### Records supplied
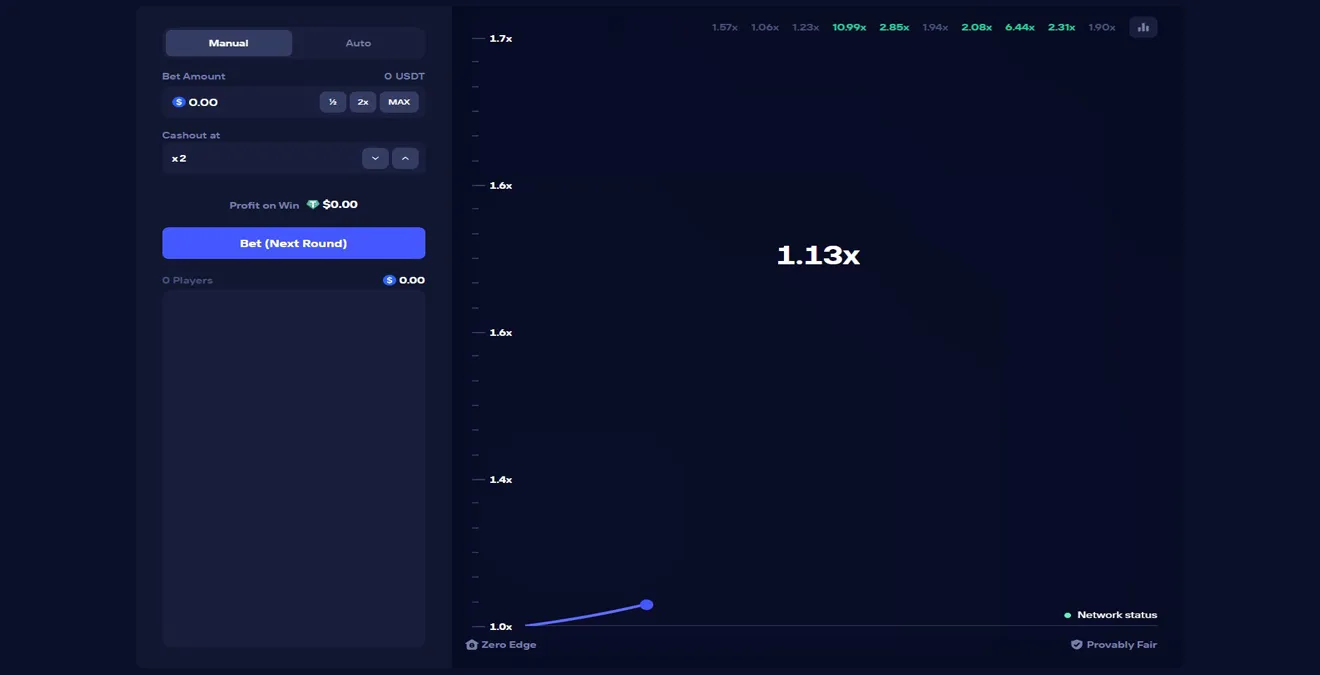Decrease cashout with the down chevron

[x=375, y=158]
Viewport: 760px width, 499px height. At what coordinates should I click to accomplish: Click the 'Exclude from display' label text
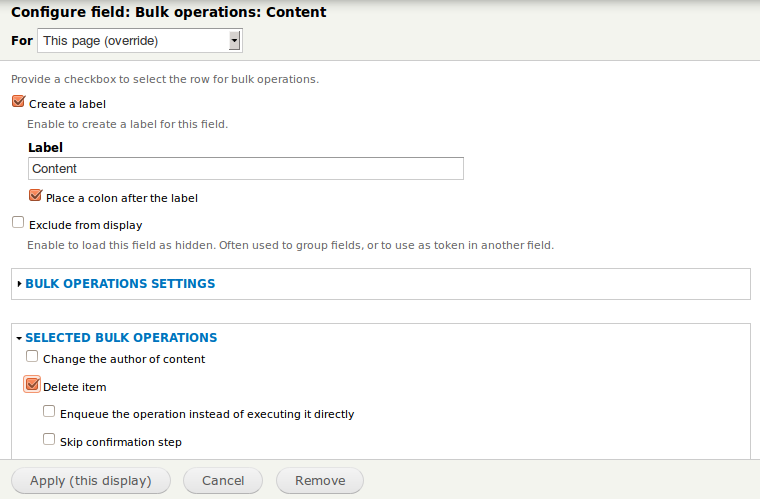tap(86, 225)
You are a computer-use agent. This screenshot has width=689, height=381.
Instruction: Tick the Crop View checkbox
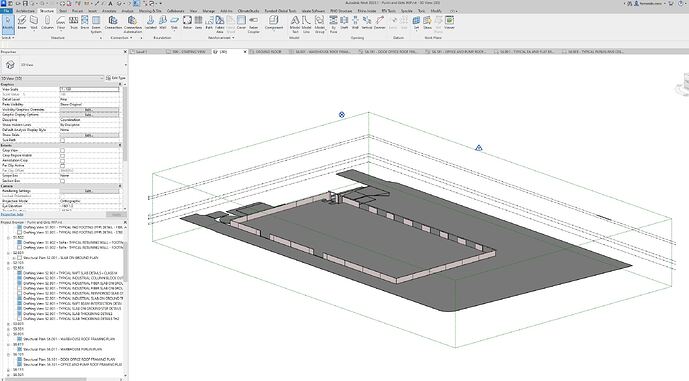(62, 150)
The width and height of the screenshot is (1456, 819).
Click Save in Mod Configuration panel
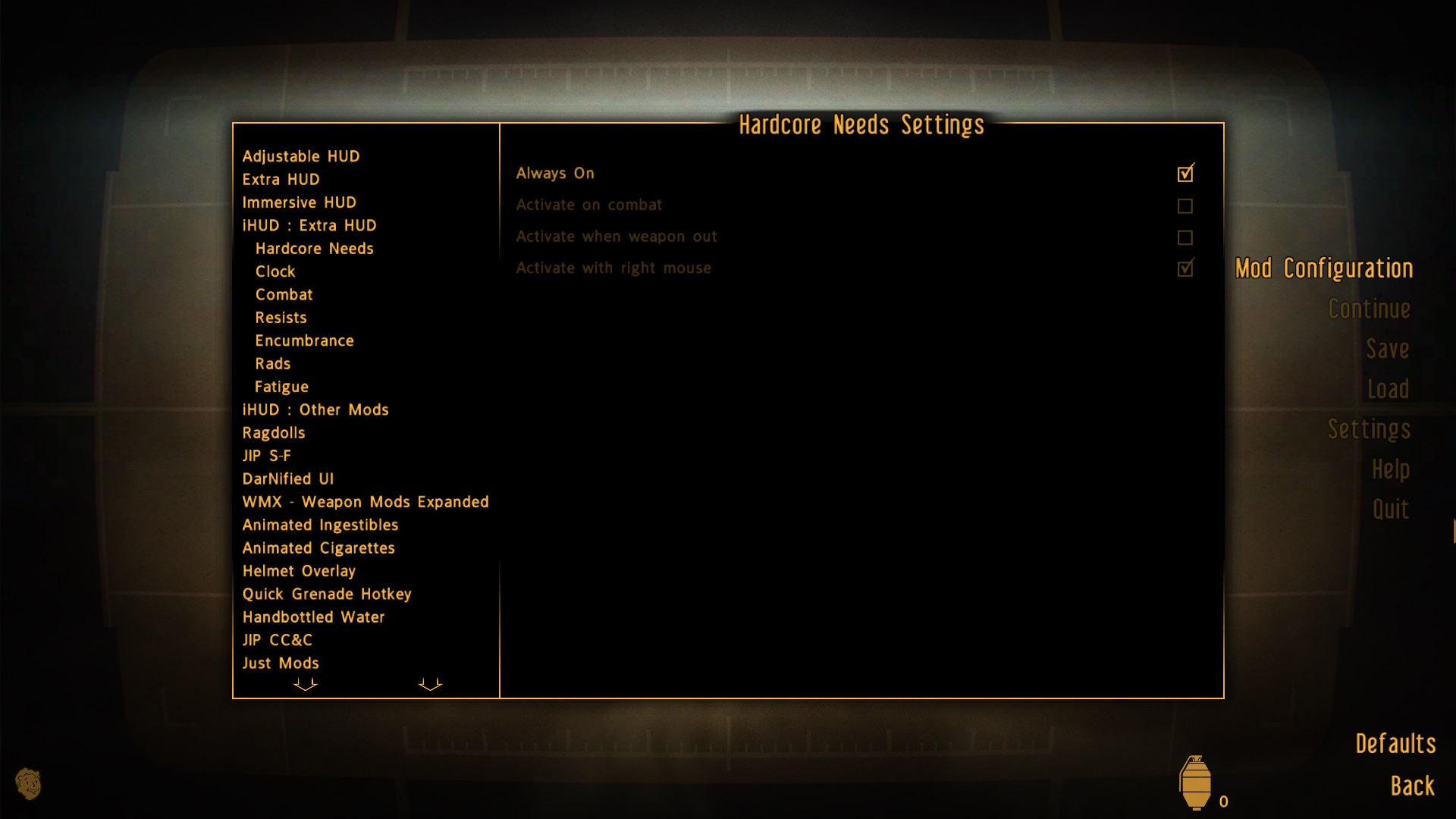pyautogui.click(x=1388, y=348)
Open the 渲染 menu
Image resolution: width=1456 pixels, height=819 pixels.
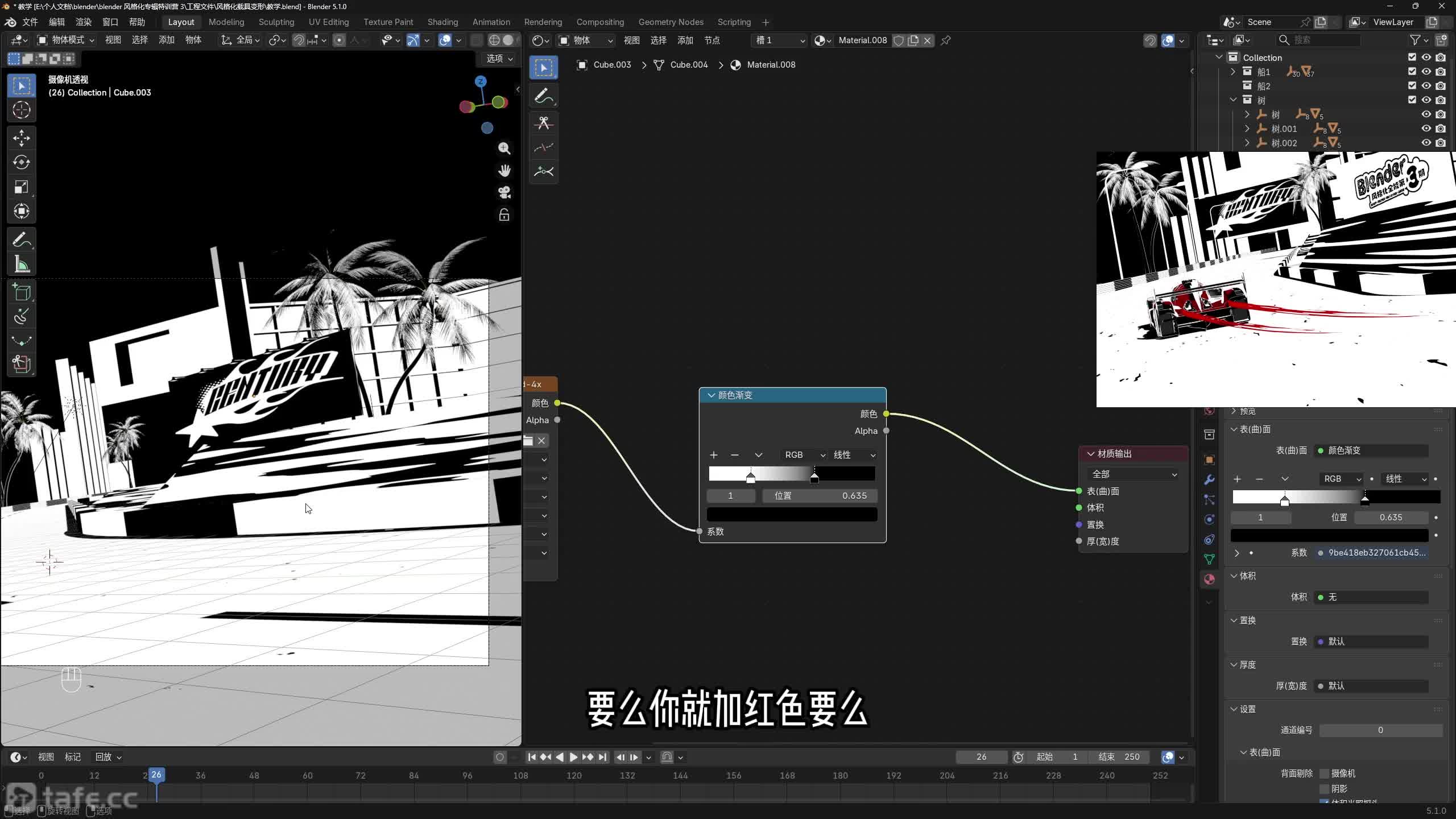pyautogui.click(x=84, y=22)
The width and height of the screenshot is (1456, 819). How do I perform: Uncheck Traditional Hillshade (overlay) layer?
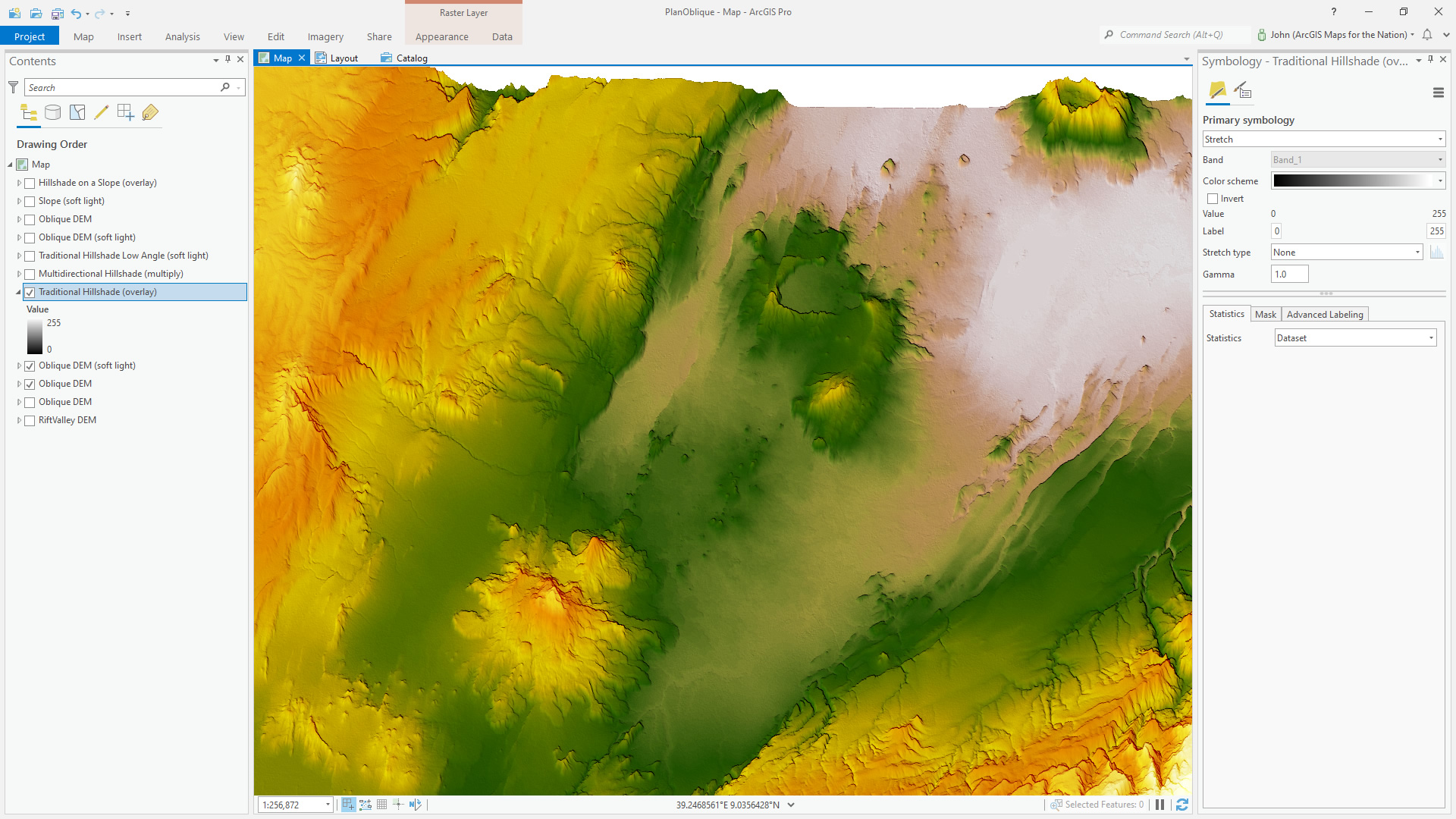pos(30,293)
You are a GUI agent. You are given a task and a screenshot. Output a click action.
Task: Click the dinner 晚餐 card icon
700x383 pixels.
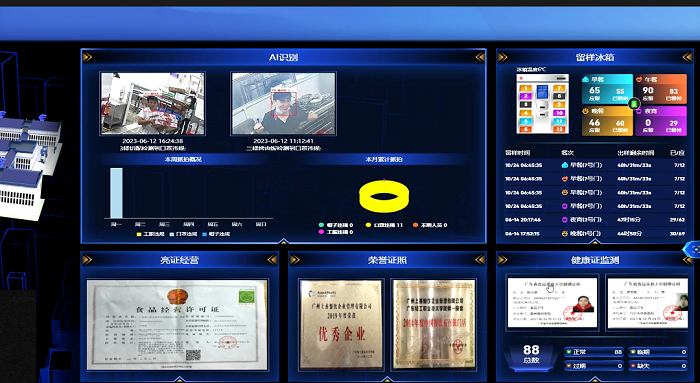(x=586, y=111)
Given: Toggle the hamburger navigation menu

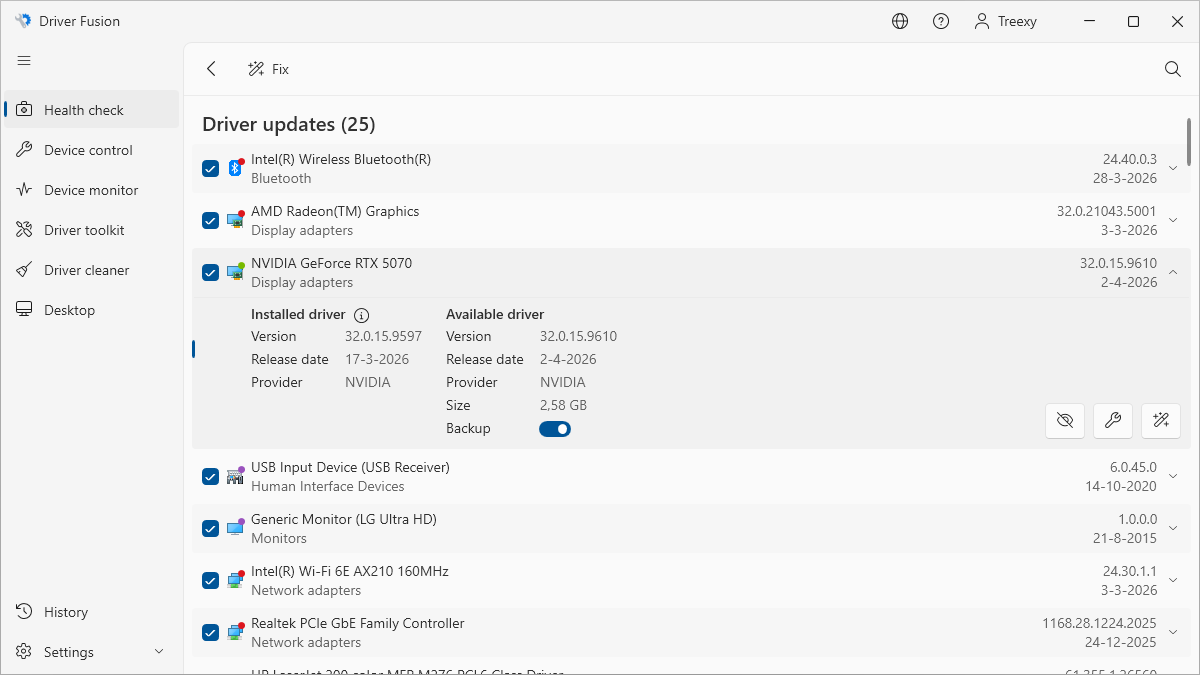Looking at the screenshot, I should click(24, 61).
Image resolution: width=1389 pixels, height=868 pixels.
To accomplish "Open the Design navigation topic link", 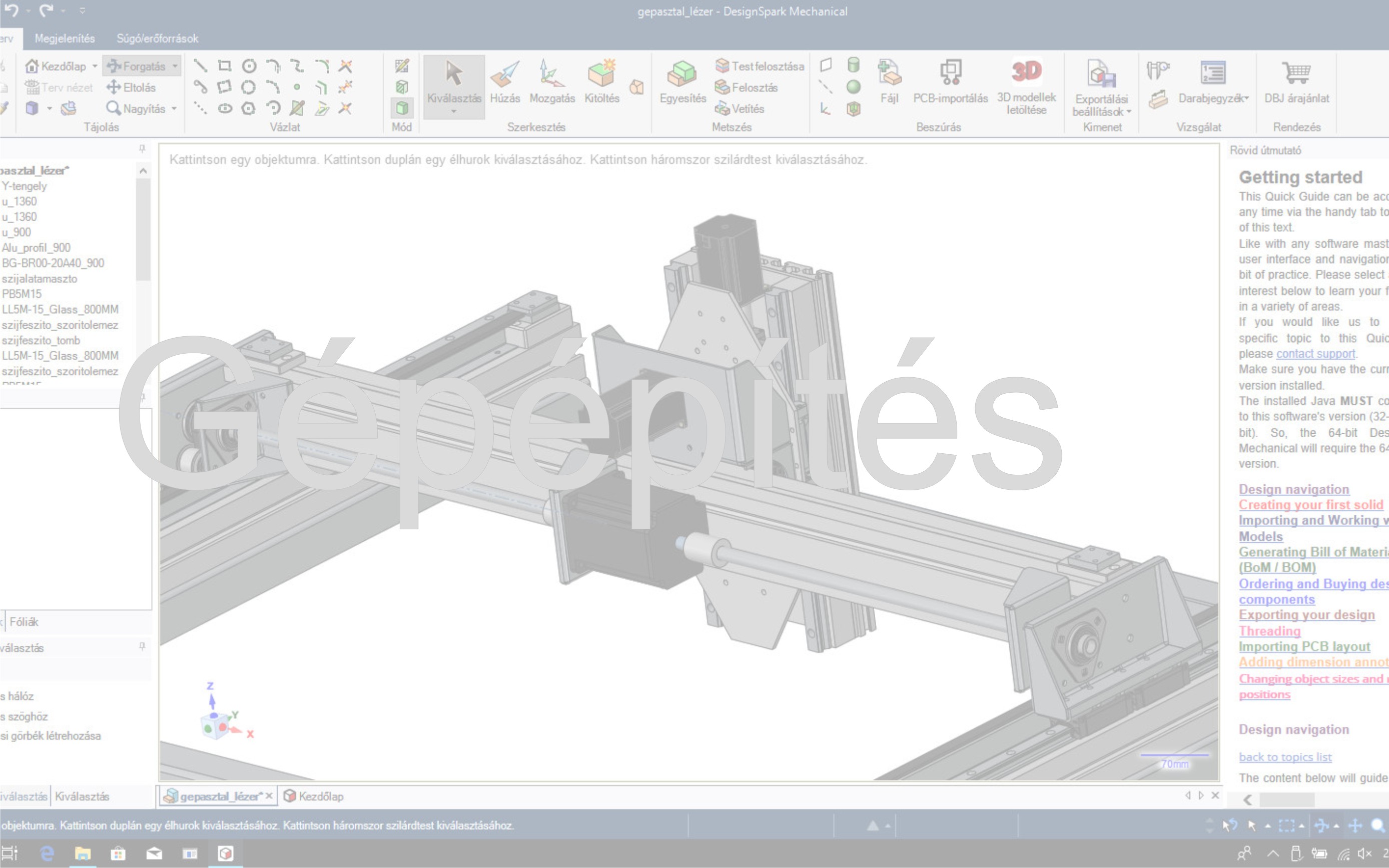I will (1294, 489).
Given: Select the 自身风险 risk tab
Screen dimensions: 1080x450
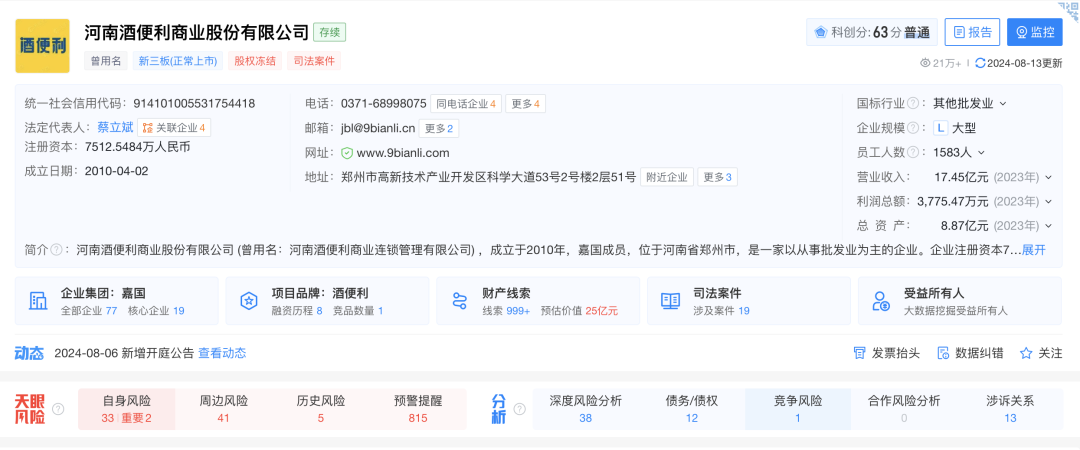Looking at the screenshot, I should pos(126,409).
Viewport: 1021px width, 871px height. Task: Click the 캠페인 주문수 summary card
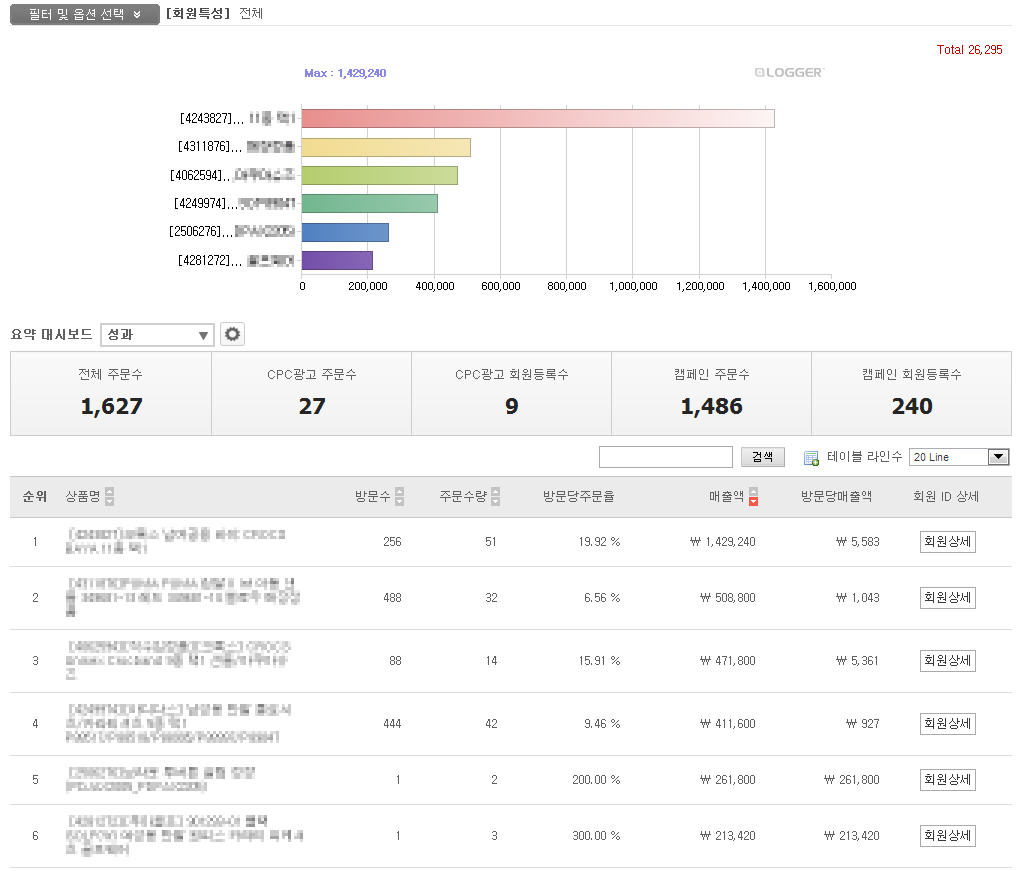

### What you need to do
Starting at the very beginning of the records and going on through the line with "pyautogui.click(x=1388, y=348)", write out every line exactly, including that last line. Leave the pictures out of your copy.

### The solution
Decrease cashout with the down chevron

[x=375, y=158]
Viewport: 760px width, 499px height. At what coordinates should I click to accomplish: Click the 'Exclude from display' label text
tap(86, 225)
You are a computer-use agent. This screenshot has width=689, height=381.
Instruction: Tick the Crop View checkbox
(62, 150)
The width and height of the screenshot is (1456, 819).
Click Save in Mod Configuration panel
pyautogui.click(x=1388, y=348)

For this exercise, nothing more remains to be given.